> _Aim_
Reproduce all of the following material line for line, keeping every character unchanged.

> _Entries_
-------------------------
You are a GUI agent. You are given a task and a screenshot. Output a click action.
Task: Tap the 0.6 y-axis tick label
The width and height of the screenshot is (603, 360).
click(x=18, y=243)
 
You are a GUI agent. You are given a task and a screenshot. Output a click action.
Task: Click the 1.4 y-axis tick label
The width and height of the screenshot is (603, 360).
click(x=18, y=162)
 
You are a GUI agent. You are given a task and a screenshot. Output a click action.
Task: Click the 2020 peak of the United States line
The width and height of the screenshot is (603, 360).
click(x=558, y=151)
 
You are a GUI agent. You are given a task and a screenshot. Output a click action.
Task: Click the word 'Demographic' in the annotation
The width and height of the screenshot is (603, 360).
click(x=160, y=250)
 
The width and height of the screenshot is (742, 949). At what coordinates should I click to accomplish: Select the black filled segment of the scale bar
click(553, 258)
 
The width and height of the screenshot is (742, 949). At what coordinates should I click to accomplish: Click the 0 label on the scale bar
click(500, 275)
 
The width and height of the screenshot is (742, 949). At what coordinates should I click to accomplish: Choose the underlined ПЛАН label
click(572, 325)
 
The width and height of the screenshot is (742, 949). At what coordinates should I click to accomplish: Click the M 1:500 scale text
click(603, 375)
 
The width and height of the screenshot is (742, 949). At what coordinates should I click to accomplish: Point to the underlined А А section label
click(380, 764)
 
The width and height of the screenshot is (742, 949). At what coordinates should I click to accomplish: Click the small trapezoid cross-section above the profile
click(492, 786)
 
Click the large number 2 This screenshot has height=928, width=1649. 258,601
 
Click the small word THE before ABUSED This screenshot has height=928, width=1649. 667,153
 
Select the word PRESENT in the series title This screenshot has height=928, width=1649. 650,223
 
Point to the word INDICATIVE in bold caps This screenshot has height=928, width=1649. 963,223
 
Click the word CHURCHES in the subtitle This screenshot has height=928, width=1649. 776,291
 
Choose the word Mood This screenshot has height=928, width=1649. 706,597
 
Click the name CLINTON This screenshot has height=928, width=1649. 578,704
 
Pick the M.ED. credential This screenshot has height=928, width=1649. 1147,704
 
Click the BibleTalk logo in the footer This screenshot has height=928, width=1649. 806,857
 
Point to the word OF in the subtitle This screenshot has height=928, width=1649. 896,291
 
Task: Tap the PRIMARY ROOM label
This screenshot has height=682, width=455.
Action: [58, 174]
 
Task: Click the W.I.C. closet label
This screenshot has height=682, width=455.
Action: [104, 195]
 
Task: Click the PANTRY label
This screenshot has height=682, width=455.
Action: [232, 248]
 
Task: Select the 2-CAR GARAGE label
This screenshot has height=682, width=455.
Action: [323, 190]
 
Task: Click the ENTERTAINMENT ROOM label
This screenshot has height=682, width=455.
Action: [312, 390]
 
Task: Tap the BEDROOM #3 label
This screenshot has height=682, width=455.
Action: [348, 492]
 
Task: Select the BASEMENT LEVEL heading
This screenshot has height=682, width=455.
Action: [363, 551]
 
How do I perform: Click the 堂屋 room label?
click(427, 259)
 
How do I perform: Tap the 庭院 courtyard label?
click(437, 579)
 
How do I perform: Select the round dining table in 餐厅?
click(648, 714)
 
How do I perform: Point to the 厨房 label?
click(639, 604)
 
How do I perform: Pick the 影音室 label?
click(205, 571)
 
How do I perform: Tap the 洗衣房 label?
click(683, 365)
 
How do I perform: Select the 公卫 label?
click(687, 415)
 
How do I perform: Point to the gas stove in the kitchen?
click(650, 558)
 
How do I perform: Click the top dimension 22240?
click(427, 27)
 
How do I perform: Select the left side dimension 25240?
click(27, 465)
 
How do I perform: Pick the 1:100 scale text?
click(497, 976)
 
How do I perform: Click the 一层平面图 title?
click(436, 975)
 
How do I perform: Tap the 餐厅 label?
-------------------------
> _Written response_
You are a GUI agent. You are given a task and a screenshot. Output a click action.
Task: Tap the 0.6 y-axis tick label
The width and height of the screenshot is (603, 360).
click(x=18, y=243)
 
You are a GUI agent. You are given a task and a screenshot. Output a click action.
Task: Click the 1.4 y-axis tick label
The width and height of the screenshot is (603, 360).
click(x=18, y=162)
 
You are a GUI agent. You are given a task and a screenshot. Output a click action.
Task: Click the 2020 peak of the United States line
The width and height of the screenshot is (603, 360).
click(x=558, y=151)
 
You are a GUI agent. You are given a task and a screenshot. Output a click action.
Task: Click the word 'Demographic' in the annotation
The width and height of the screenshot is (603, 360).
click(x=160, y=250)
 
The width and height of the screenshot is (742, 949). At what coordinates should I click to accomplish: Select the black filled segment of the scale bar
click(553, 258)
 
The width and height of the screenshot is (742, 949). At what coordinates should I click to accomplish: Click the 0 label on the scale bar
click(500, 275)
 
The width and height of the screenshot is (742, 949). At what coordinates should I click to accomplish: Choose the underlined ПЛАН label
click(572, 325)
 
The width and height of the screenshot is (742, 949). At what coordinates should I click to accomplish: Click the M 1:500 scale text
click(603, 375)
 
The width and height of the screenshot is (742, 949). At what coordinates should I click to accomplish: Point to the underlined А А section label
click(380, 764)
 
The width and height of the screenshot is (742, 949). At what coordinates should I click to accomplish: Click the small trapezoid cross-section above the profile
click(492, 786)
 
Click the large number 2 This screenshot has height=928, width=1649. 258,601
 
Click the small word THE before ABUSED This screenshot has height=928, width=1649. 667,153
 
Select the word PRESENT in the series title This screenshot has height=928, width=1649. 650,223
 
Point to the word INDICATIVE in bold caps This screenshot has height=928, width=1649. 963,223
 
Click the word CHURCHES in the subtitle This screenshot has height=928, width=1649. 776,291
 
Choose the word Mood This screenshot has height=928, width=1649. 706,597
 
Click the name CLINTON This screenshot has height=928, width=1649. 578,704
 
Pick the M.ED. credential This screenshot has height=928, width=1649. 1147,704
 
Click the BibleTalk logo in the footer This screenshot has height=928, width=1649. 806,857
 
Point to the word OF in the subtitle This screenshot has height=928, width=1649. 896,291
 
Task: Tap the PRIMARY ROOM label
This screenshot has height=682, width=455.
Action: [58, 174]
 
Task: Click the W.I.C. closet label
This screenshot has height=682, width=455.
Action: [104, 195]
 
Task: Click the PANTRY label
This screenshot has height=682, width=455.
Action: [232, 248]
 
Task: Select the 2-CAR GARAGE label
This screenshot has height=682, width=455.
Action: [323, 190]
 
Task: Click the ENTERTAINMENT ROOM label
This screenshot has height=682, width=455.
Action: [312, 390]
 
Task: Tap the BEDROOM #3 label
This screenshot has height=682, width=455.
Action: [348, 492]
 
Task: Select the BASEMENT LEVEL heading
This screenshot has height=682, width=455.
Action: [363, 551]
 
How do I perform: Click the 堂屋 room label?
click(427, 259)
 
How do I perform: Tap the 庭院 courtyard label?
click(437, 579)
 
How do I perform: Select the round dining table in 餐厅?
click(648, 714)
 
How do I perform: Point to the 厨房 label?
click(639, 604)
 
How do I perform: Pick the 影音室 label?
click(205, 571)
 
How do I perform: Tap the 洗衣房 label?
click(683, 365)
 
How do I perform: Select the 公卫 label?
click(687, 415)
 
How do I perform: Point to the gas stove in the kitchen?
click(650, 558)
 
How do I perform: Click the top dimension 22240?
click(427, 27)
 
How do I perform: Select the left side dimension 25240?
click(27, 465)
 
How do I perform: Pick the 1:100 scale text?
click(497, 976)
 
How do I perform: Click the 一层平面图 title?
click(436, 975)
 
How do I perform: Tap the 餐厅 label?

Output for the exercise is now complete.